**Exercise:** Look for the line with "Where should I click to: Open"; please transcribe it and every later line in the entries exactly, up to the end, leaving pictures out.

Source records:

——————————

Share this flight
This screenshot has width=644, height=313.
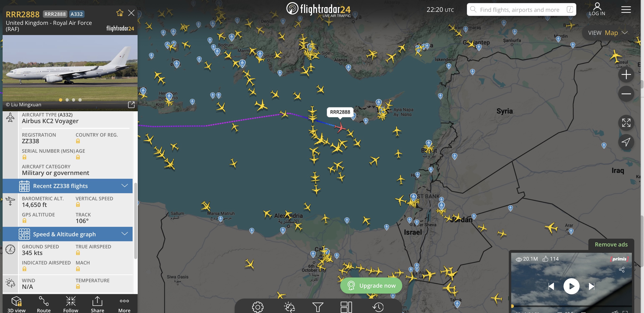click(x=98, y=304)
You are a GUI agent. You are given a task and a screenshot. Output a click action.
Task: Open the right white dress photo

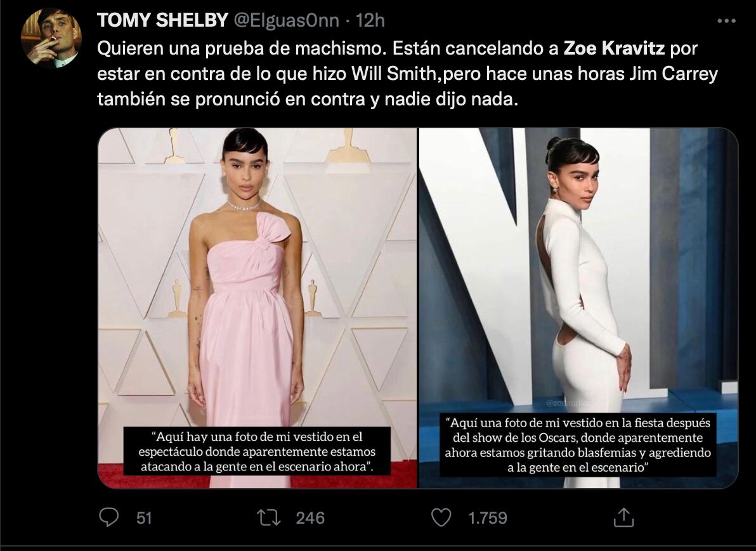[x=578, y=308]
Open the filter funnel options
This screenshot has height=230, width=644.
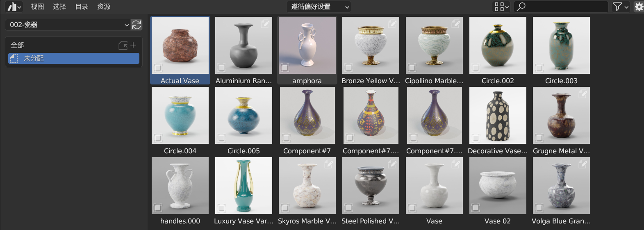617,7
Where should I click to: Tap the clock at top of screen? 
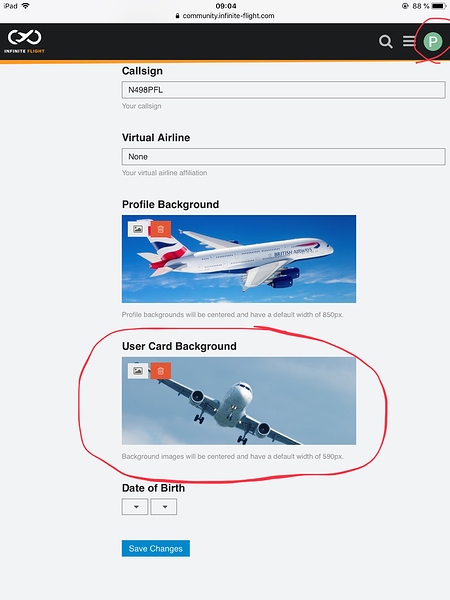[x=226, y=6]
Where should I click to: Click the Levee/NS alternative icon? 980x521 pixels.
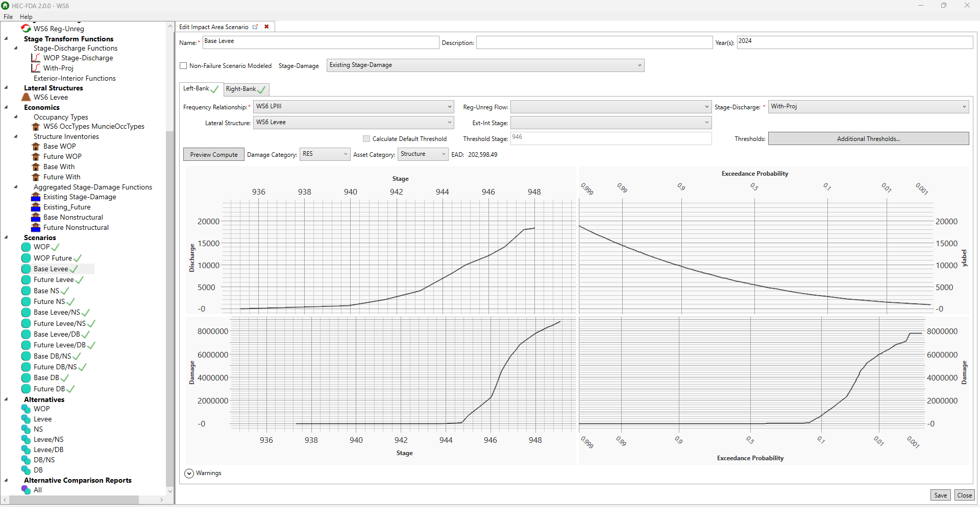tap(26, 439)
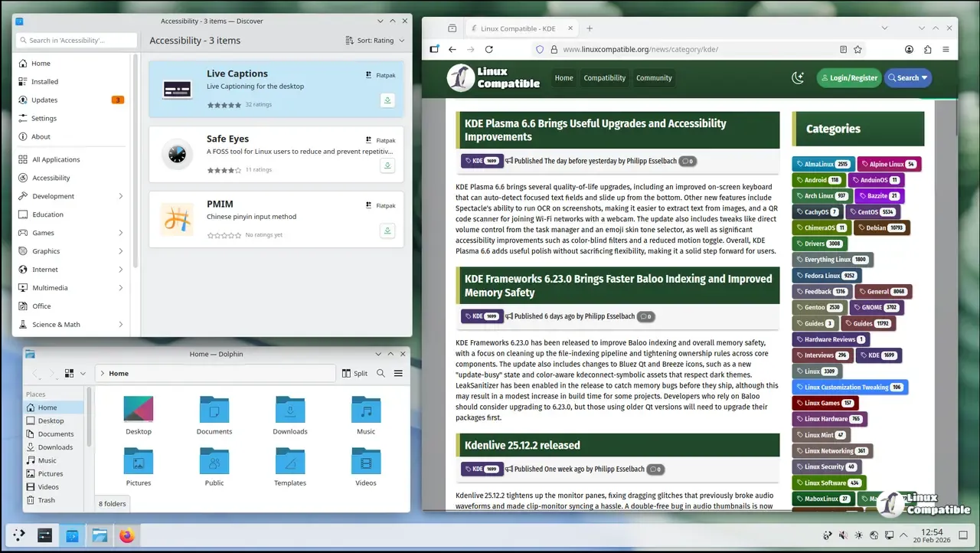This screenshot has width=980, height=553.
Task: Open brightness control in system tray
Action: [858, 535]
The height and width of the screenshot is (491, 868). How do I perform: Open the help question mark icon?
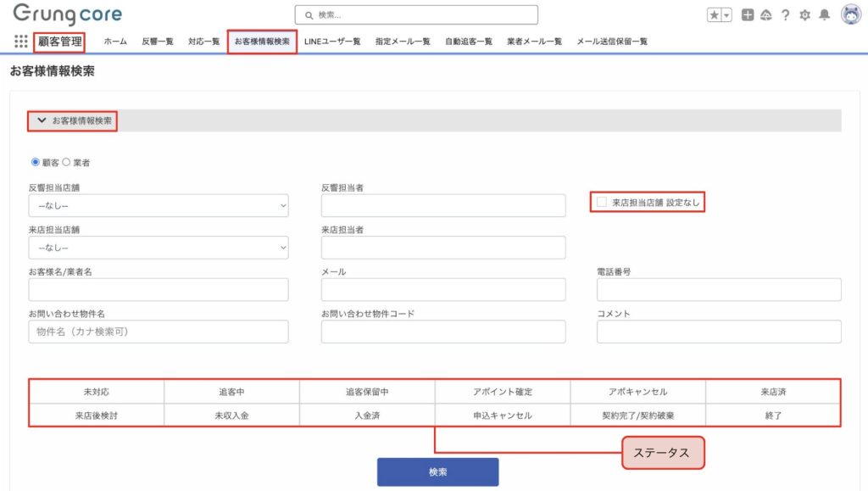pos(786,15)
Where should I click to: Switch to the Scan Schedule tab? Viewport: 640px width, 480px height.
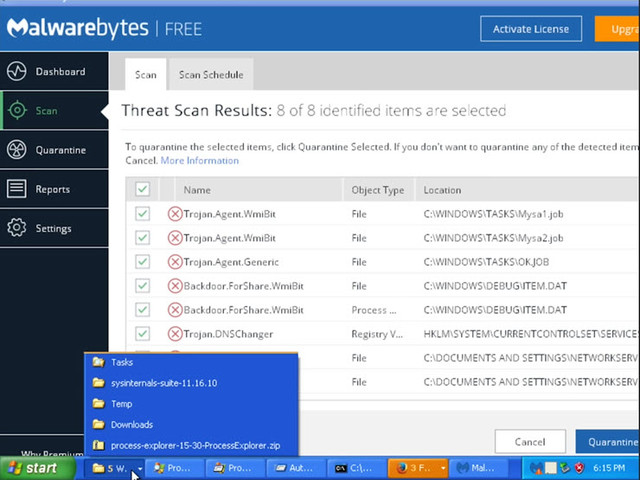pos(210,75)
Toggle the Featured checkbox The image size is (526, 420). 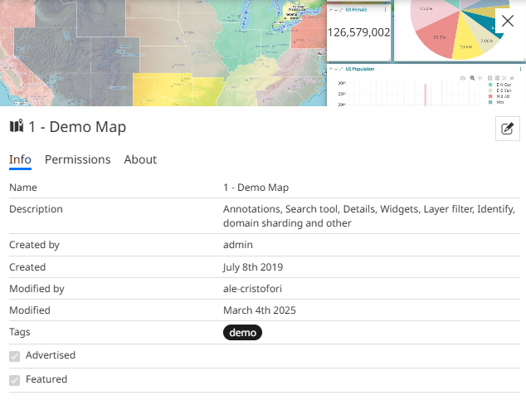pyautogui.click(x=14, y=380)
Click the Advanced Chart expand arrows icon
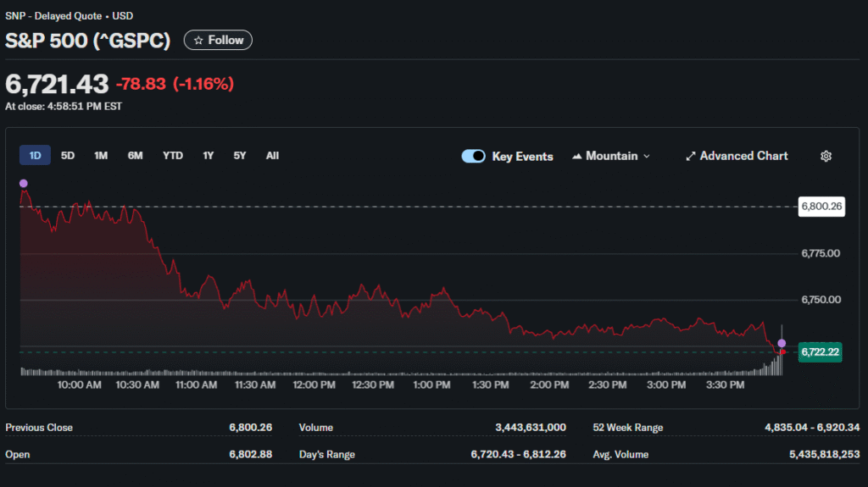 click(x=690, y=156)
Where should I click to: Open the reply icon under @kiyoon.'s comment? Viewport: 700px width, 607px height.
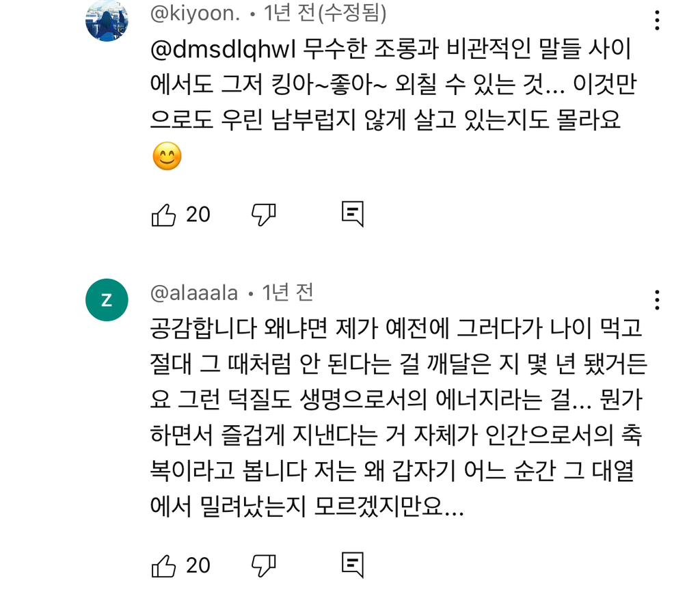[x=353, y=214]
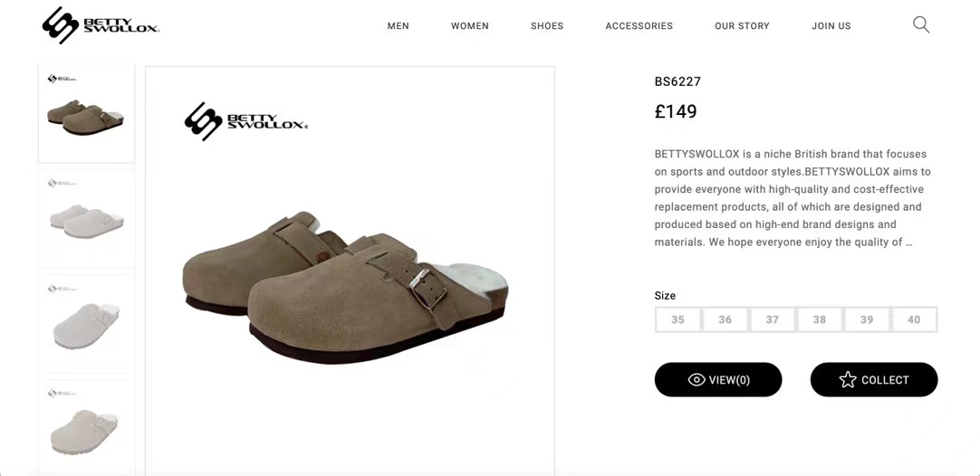Choose size 39
980x476 pixels.
(x=867, y=319)
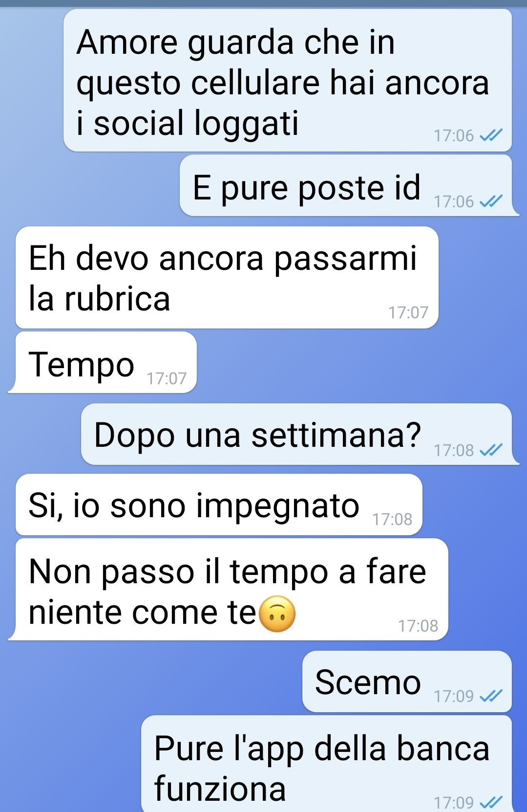Select the 'Scemo' message bubble
The width and height of the screenshot is (527, 812).
(x=407, y=681)
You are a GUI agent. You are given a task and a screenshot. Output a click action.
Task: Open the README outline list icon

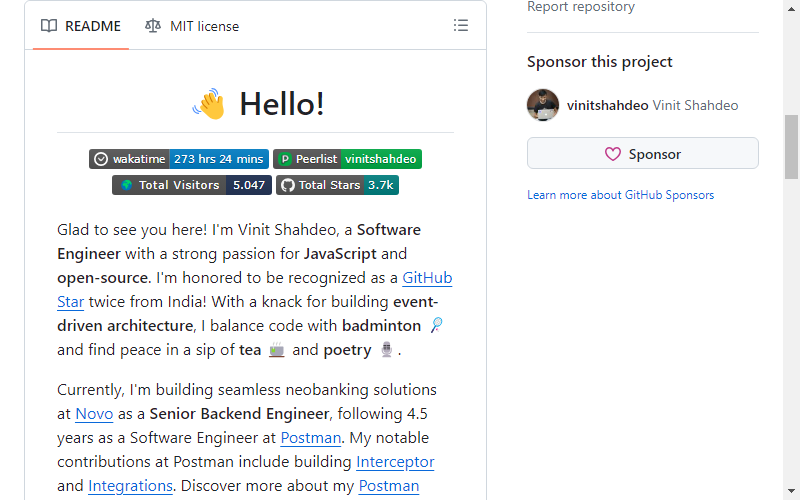pyautogui.click(x=461, y=26)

——————————

**Exercise result:**
Where should I click to: Open the reply icon under @kiyoon.'s comment? Viewport: 700px width, 607px height.
[x=353, y=214]
Choose size 39
980x476 pixels.
(x=867, y=319)
Select the 'Scemo' message bubble
The width and height of the screenshot is (527, 812).
(x=407, y=681)
You are a GUI agent. You are given a task and a screenshot. Output a click action.
Task: Open the README outline list icon

pyautogui.click(x=461, y=26)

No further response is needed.